YAML based sample lists

Since NGLess 1.5

Specifying a list of samples in a YAML file:

You can specify a list of samples in YAML format.

basedir: /share/data/metagenomes
samples:
  sample1:
    - paired:
        - data/Sample1a.1.fq.gz
        - data/Sample1a.2.fq.gz
    - paired:
        - data/Sample1b.1.fq.gz
        - data/Sample1b.2.fq.gz
  sample2:
    - paired:
        - data/Sample2.1.fq.gz
        - data/Sample2.2.fq.gz
    - single:
        - data/Sample2.extra.fq.gz

The format is the following

  • basedir (optional): if specified, all relative paths are relative to this directory. Otherwise, paths are relative to the current directory where NGLess is executing (not where the YAML file is located)
  • samples: a dictionary mapping a sample name to a list of files

Using the YAML format in NGLess

You can load a sample list with the load_sample_list function:

ngless "1.5"
samples = load_sample_list('list.yaml')
input = samples[0]

input = preprocess(input) using |read|:
    read = substrim(read, min_quality=25)
    if len(read) < 45:
        discard
...

It can also be used with the parallel module module’s run_for_all_samples function. For example:

ngless "1.5"
import "parallel" version "1.1"
input = run_for_all_samples(load_sample_list('list.yaml'))

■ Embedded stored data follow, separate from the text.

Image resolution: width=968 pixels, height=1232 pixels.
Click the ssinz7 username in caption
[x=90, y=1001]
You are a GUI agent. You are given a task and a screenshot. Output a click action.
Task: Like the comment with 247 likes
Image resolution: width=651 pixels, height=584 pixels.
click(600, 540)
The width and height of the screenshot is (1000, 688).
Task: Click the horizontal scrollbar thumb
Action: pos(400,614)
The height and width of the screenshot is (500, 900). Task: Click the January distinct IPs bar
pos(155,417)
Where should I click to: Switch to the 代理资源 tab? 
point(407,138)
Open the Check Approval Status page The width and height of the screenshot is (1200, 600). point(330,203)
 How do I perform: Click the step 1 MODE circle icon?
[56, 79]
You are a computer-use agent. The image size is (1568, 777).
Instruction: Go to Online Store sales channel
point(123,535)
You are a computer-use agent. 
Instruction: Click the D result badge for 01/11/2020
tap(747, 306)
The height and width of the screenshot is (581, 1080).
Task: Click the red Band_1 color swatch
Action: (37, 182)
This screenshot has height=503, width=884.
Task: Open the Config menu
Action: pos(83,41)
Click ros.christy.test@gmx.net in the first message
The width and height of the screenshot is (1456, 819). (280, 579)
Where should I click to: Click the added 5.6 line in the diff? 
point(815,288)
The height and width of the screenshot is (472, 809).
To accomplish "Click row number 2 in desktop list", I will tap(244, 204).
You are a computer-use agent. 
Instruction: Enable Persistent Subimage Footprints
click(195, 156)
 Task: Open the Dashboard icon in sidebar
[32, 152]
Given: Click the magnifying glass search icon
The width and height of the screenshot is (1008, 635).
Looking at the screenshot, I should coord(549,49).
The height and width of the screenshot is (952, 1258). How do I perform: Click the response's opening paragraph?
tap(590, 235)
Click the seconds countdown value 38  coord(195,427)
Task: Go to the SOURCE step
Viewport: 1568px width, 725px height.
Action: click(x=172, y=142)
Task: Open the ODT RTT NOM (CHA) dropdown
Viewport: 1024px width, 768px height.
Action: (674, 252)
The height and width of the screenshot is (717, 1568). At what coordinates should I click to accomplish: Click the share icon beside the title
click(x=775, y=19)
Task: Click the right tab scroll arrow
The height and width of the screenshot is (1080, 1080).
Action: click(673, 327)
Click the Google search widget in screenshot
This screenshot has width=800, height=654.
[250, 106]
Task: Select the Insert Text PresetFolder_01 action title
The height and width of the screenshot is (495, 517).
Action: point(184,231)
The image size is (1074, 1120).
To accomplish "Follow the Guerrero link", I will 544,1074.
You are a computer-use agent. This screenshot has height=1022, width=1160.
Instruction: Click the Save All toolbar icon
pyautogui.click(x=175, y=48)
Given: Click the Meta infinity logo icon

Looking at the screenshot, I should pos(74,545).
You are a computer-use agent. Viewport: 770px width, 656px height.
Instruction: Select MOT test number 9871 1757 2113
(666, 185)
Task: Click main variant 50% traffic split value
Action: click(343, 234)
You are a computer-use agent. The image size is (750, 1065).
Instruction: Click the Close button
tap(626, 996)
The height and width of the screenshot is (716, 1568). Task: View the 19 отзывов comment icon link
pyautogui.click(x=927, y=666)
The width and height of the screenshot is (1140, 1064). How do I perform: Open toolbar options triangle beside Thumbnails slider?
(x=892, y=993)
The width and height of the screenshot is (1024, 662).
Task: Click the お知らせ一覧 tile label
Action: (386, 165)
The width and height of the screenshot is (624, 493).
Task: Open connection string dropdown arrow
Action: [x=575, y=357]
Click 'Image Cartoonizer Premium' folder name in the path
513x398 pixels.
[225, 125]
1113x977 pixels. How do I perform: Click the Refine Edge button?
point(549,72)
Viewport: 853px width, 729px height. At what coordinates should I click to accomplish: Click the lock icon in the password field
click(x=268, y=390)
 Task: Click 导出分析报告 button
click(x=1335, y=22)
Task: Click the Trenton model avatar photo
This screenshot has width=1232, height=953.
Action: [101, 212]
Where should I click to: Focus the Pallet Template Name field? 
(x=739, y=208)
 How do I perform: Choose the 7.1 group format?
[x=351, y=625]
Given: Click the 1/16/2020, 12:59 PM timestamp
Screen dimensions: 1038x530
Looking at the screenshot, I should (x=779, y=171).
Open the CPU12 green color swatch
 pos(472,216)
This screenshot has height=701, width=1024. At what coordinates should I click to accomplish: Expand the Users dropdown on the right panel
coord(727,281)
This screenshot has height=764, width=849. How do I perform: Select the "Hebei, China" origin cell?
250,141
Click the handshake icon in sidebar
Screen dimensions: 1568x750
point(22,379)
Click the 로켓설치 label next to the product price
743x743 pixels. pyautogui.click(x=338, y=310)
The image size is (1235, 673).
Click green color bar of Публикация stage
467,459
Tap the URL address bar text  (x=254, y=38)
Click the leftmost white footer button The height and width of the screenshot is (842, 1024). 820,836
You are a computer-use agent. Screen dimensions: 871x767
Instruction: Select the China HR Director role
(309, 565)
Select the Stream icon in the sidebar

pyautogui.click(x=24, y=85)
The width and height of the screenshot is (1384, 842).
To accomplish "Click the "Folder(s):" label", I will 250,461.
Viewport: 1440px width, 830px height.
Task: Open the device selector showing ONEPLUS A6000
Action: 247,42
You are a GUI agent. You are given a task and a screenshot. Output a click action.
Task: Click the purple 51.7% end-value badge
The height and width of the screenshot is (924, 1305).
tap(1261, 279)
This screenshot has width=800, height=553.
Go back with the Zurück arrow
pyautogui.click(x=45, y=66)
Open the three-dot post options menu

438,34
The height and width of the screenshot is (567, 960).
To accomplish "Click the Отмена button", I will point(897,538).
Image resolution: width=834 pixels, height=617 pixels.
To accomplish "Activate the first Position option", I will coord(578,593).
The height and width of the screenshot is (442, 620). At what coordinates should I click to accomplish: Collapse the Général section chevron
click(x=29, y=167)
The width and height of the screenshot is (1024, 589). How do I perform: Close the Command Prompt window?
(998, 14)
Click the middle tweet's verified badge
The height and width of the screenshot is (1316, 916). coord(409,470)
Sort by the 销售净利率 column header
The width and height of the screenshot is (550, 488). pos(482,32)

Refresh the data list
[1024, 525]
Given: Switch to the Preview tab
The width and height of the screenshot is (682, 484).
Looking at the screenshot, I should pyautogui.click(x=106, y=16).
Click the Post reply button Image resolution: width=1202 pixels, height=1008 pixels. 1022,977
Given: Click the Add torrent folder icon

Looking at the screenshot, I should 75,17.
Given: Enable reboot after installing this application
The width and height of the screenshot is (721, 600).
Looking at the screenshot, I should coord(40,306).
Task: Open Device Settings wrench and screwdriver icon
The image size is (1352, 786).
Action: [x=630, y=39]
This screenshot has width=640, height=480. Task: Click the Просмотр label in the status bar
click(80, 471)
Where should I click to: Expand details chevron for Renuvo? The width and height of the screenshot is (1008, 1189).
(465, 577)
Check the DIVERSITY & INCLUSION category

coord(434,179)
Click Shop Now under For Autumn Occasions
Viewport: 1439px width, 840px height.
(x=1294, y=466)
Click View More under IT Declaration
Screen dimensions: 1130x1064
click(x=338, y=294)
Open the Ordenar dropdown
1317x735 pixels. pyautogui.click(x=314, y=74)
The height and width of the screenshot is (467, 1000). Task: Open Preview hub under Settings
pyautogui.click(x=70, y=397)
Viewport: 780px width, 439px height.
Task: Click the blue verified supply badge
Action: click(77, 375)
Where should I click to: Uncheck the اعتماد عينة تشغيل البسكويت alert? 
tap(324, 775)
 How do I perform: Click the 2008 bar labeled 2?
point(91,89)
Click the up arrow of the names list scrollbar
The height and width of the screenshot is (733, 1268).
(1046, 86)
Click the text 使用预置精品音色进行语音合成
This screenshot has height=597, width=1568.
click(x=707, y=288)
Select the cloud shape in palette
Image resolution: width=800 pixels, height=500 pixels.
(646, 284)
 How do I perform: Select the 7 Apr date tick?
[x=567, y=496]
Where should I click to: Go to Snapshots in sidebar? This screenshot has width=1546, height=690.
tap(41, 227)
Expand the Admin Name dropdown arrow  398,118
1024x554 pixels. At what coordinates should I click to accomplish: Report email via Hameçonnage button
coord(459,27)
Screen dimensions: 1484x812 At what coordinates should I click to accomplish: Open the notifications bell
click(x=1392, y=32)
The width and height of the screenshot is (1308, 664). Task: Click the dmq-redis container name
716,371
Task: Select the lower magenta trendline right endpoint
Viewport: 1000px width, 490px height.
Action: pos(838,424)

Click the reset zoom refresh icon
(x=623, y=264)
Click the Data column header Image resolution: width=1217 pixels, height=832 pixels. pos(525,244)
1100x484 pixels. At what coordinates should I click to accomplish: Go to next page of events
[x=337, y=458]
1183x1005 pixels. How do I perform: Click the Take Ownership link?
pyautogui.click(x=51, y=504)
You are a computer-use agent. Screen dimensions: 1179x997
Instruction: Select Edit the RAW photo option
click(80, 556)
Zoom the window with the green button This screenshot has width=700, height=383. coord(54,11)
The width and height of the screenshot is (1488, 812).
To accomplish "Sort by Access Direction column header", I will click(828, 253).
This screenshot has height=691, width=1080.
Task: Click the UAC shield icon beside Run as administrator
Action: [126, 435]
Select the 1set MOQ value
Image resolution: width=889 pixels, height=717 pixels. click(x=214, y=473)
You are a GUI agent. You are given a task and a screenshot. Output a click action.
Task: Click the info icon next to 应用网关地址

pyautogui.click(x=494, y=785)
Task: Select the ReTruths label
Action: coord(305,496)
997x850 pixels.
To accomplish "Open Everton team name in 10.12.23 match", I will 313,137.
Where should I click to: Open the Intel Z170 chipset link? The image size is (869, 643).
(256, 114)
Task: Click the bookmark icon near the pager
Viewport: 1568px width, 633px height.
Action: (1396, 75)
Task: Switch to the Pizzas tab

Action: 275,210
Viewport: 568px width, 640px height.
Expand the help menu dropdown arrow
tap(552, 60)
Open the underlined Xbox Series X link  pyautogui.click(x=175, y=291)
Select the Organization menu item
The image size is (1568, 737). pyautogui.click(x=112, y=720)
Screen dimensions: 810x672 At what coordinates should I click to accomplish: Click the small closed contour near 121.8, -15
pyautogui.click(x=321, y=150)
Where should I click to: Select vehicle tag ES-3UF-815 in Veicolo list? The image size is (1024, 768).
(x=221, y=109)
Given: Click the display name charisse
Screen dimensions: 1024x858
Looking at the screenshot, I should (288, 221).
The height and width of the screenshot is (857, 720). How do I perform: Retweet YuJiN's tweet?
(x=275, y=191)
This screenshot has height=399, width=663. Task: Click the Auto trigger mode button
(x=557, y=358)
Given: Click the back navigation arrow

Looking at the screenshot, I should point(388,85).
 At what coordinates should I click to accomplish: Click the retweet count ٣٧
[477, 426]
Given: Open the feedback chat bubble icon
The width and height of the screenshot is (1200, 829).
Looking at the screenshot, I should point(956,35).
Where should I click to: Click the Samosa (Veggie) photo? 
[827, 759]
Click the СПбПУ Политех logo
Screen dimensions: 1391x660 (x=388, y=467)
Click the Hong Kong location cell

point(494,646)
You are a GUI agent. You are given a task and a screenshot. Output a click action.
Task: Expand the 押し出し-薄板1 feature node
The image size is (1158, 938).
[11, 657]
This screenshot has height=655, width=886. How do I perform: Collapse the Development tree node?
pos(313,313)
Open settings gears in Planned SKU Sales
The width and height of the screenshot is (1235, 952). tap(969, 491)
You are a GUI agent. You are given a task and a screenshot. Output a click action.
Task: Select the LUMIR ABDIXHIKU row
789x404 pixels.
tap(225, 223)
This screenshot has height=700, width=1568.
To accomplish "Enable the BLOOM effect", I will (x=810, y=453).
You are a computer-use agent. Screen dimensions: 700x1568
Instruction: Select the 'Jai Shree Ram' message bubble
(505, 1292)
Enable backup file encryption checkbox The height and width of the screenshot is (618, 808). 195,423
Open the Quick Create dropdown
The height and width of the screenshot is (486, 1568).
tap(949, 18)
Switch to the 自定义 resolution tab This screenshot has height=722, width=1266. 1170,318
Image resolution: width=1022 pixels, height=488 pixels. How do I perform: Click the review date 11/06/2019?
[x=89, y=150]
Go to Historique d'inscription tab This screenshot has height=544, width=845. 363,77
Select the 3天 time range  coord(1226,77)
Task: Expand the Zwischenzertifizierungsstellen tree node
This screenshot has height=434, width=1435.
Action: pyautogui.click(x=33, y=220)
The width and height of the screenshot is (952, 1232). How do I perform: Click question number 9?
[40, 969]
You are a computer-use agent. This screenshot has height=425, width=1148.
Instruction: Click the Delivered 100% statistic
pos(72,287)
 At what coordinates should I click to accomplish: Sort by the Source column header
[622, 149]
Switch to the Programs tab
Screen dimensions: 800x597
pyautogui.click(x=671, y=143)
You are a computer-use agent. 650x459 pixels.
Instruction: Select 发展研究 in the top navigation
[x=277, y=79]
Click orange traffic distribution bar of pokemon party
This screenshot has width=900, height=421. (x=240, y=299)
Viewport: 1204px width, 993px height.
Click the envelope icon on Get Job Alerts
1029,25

input = preprocess(input) using |read|:
    read = substrim(read, min_quality=25)
    if len(read) < 45:
        discard

write(input, ofile='outputs' </> input.name() + '.fq.xz')
...

Note how we used the .name() method in the readset object to get the name of the selected sample.

Loading a single sample from an YAML file

The function load_sample_from_yaml (which takes a YAML file and a mandatory sample argument) will return a single sample (identified by the sample argument).

ngless "1.5"
input = load_sample_from_yaml('list.yaml', sample='sample-id')
...